Subject in my mine this time are doing trolling harnesses. I am over thinking I know but like to do that once in a while. 
ok here it is.
Subject
Trolling harnesses

Place 
Lake Erie

Thoughts on 
Colors
Blades and sizes
Leaders,one piece or separate
hook sizes and types
Harness material or line
as you see it just basic and willing to discuss any thing. I also want to talk about painting blades and learn the basics on air brushing patterns. I do powder painting but havent tried a air brush.
So lets see if i get more interest here.


----------



## Star1pup (Aug 3, 2004)

I have made my harnesses for Mosquito & Pymy, but now fish Lake Tomahawk almost exclusively. It's just easy when the boat dock is in my backyard.

Here my harnesses mostly catch walleyes, bass & crappies, but also an occasional channel catfish.

I probably tie mine a bit lighter than a Lake Erie harness. I use 8 -10 lb line to tie them on. Instead of a loop, I use a swivel on the front end. This can be tied directly to the ishing line, or if the fishing line has a snap swivel it can be snapped onto it. The swivels help prevent line twist.

Sometimes I use 2 hooks and sometimes just 1. Spinner blades and beads are whatever combination I think will catch fish. Sometimes I get too exotic and I think those crazy combinations do poorly.


----------



## I Fish (Sep 24, 2008)

Thoughts on:

Colors: I prefer combinations of green, gold, and chartruese.. I do make some with red/purple, but seem to get more/better walleyes on green. I even use green cranks in the fall.

Blades and sizes: I'm not sure of the sizes, I just know them when I see them. Usually I use Colorado blades, but sometimes use Indiana blades if I'm trolling faster. Again I prefer greens and golds. I do like the Baitfish style from Northland tackle. I like their quick change clevises too, so that gives a lot of flexability as to the blades you use.

Leaders,one piece or separate: I've always tied them as one piece, but I'm thinking about trying to make each component, sort of modular if you will. A 3 hook snell, then a bead and clevis, then tie on a leader. I think that would give me greater flexability as to color combos, as well as better storage options. I'm just not sure how I would attach each piece to the others. As it is now, if I snag up and break off the last hook or two, I have to either snell on more hooks, or swith out for a new harness. That's not that big a deal, but, it gets a little problematic making a new harness while getting rocked by waves.

hook sizes and types: I use a number 2 Gamakatsu octipuss hooks.

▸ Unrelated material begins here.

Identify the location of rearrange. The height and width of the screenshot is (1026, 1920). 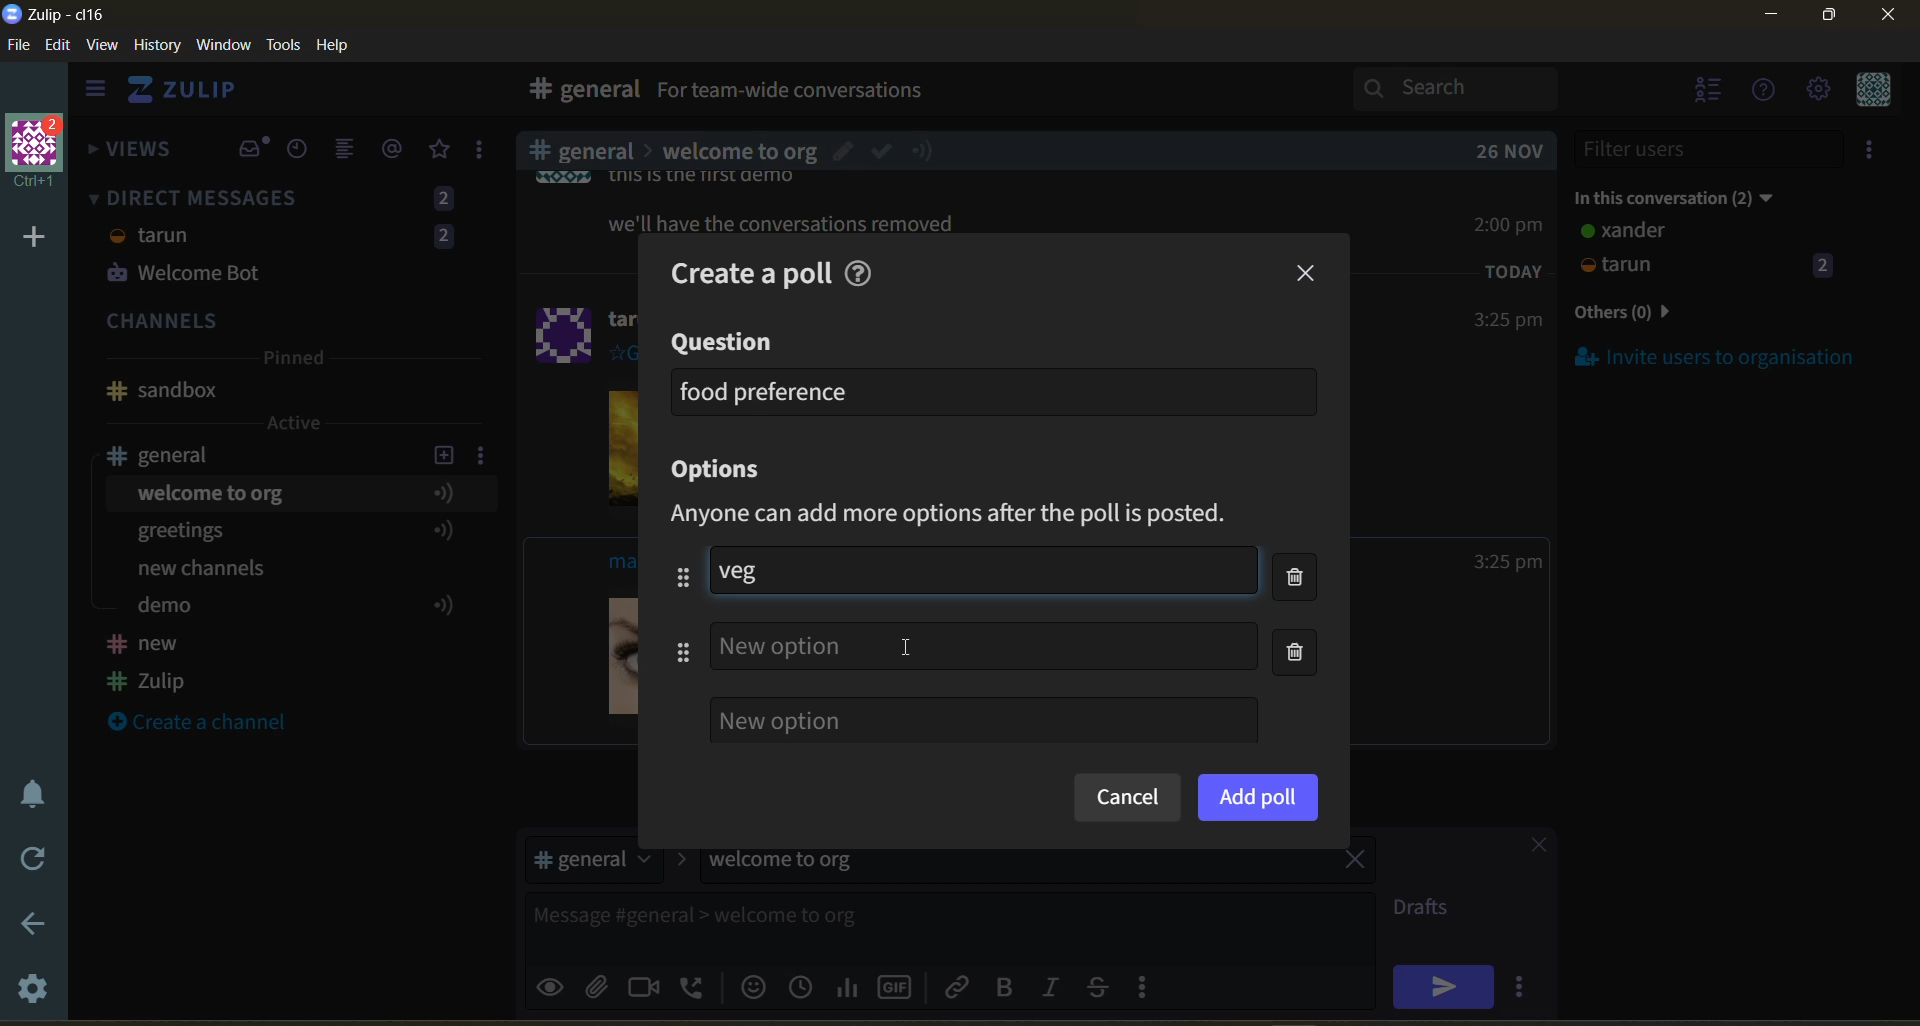
(672, 614).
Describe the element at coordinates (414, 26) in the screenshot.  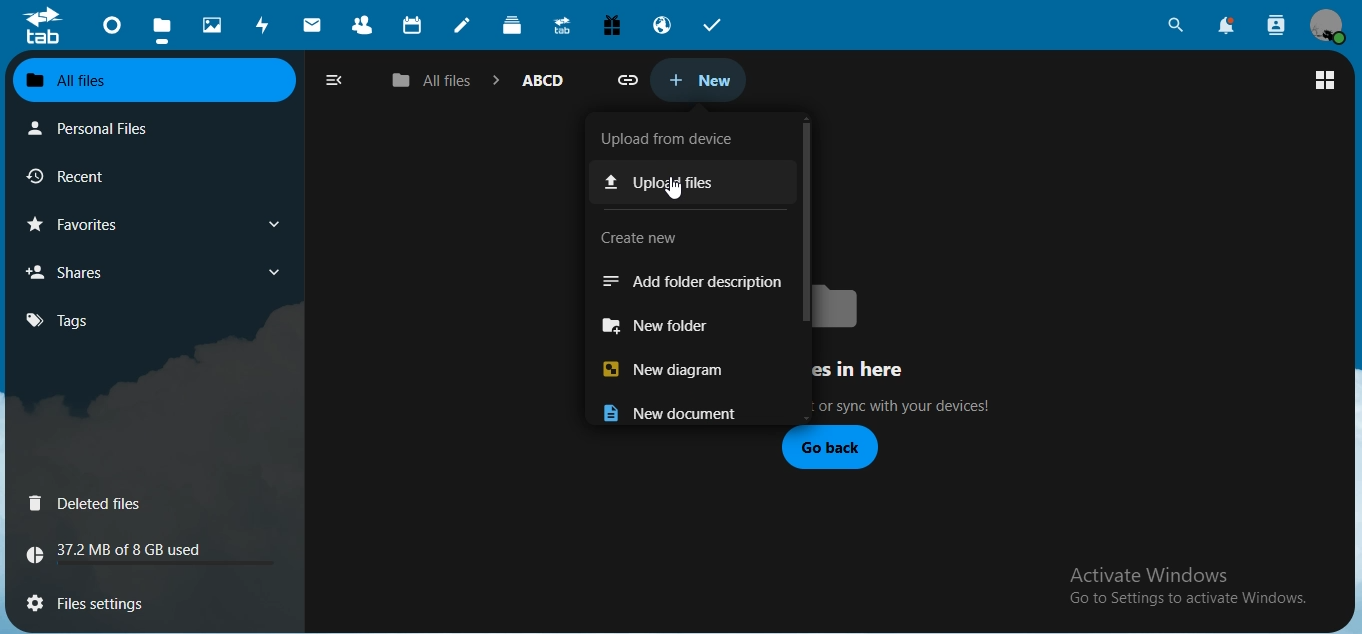
I see `calendar` at that location.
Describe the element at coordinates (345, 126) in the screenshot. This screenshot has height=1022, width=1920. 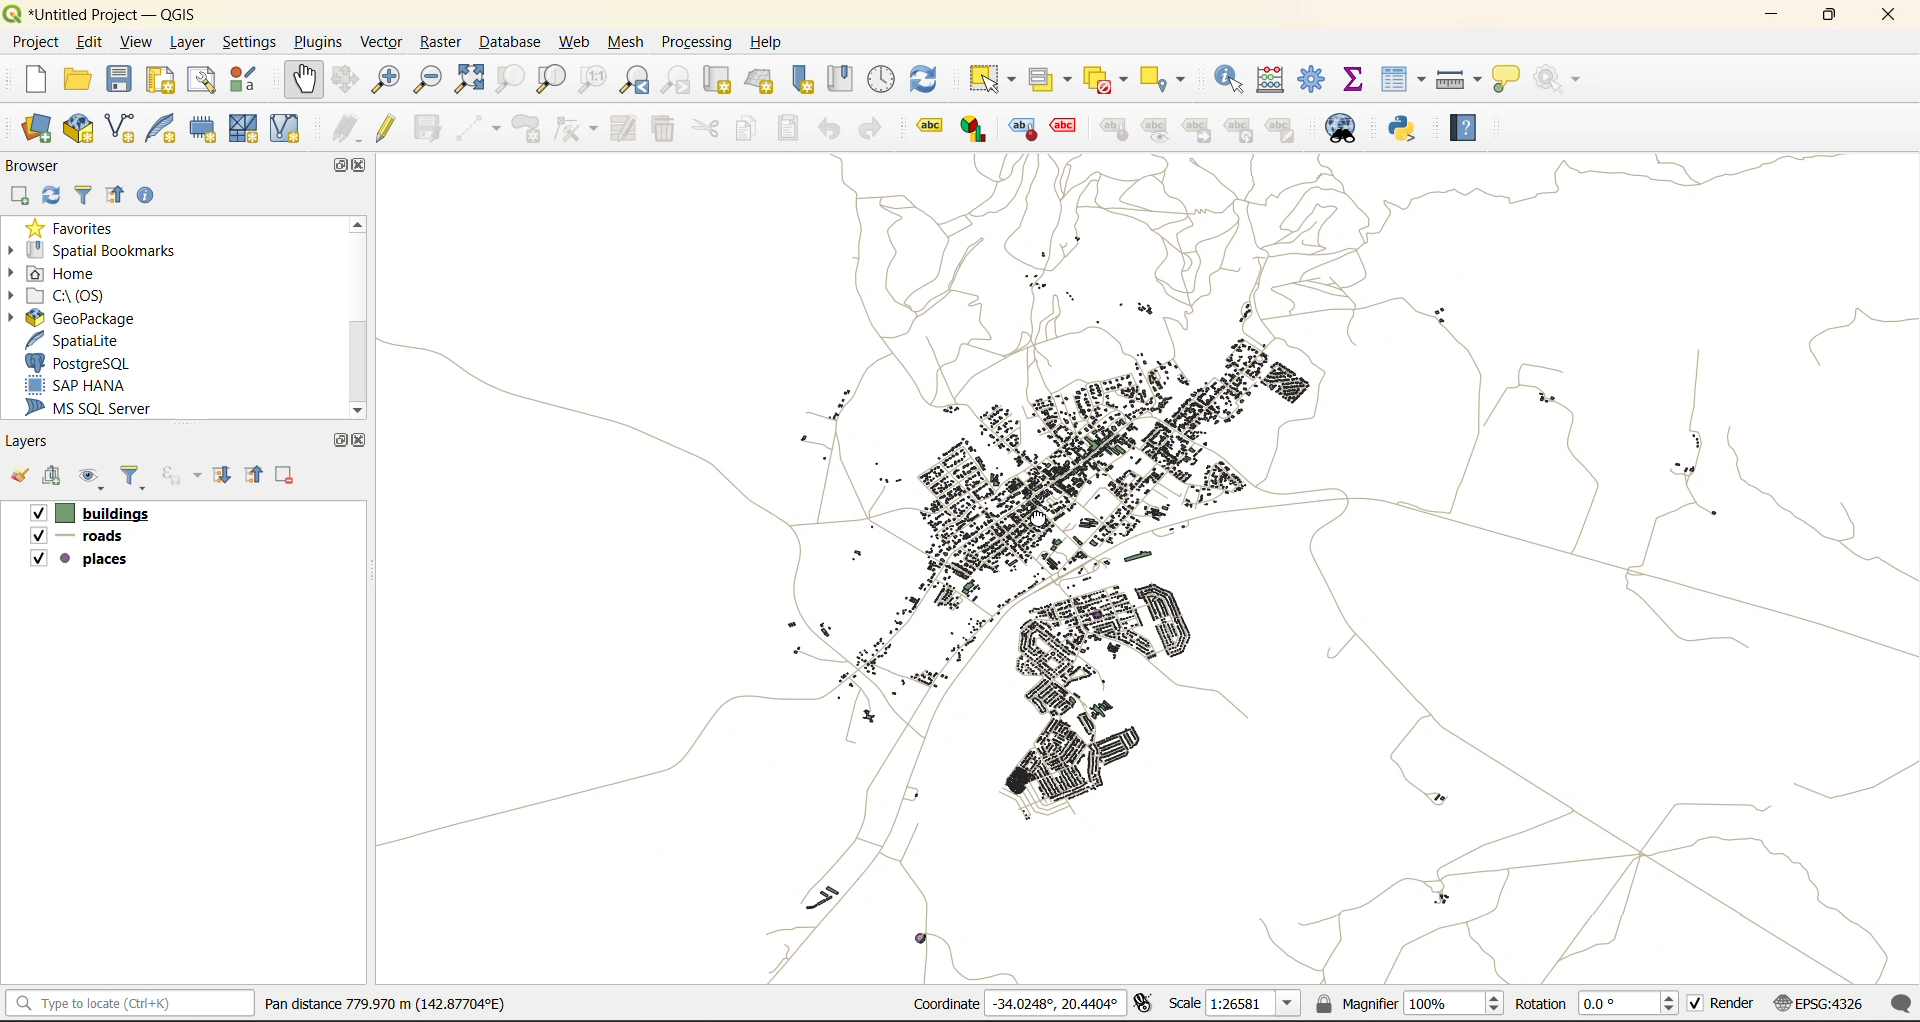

Harness material or line: 20lb Seaguar florocarbon.


----------



## sherman51 (Apr 12, 2011)

hey iper
i dont tie my own leaders but i do know what i like. all the harnesses i have is tandem blades, i guess that says something,LOL. i have been having gale force tackle do most of my harnsses. i dont get any leader at all put on them, just long enough to make the harness, then i just add the floroleader as i use them. much easier to store with no leder. i just keep a spool of 20# seaguar leader in my box.

i like willow leaf but i like coloados the best. anything purple, then i like oddball colors. blacks with purple dots and black with chartruise dots. and i likethe nuclear green. i,ll try just about anything with hot pink.
sherman


----------



## viper1 (Apr 13, 2004)

I use to tie the 6 foot harnesses. But find they coil when stored. So now I tie them to fit my box about 11 inches I believe. I also use 20 lb stren xt for stiffness or 40 lb coated stainless. Then we make 6 foot 20 lb leaders. Going to start using 40lb mono or steal and 50 lb line. The stiffer wire and storing straight makes harnesses run better and smoother. Leaders we wrap on a six inch storage \piece. Works nice. I'm also using tandem blades in # 5-8 Blades and Tandem 1 and 2 octopus hooks.Larger beads and clevises that allow blade changes. So I tie different colored beaded harnesses with no blades. Then make combo of colors we want right when we need them. Every thing harness,leader and rod have swivels and clips. Getting my paint booth ready, using a small nail hammer compressor with a tank. Setting up regulator and headers now. And also have two guns. Been buying blank spoons and blades. My never learn real good but im sure having fun. LOL By the way Ive located spoons and spinner blades for 21 cents and up. Received 100 blades yesterday and they look great.


----------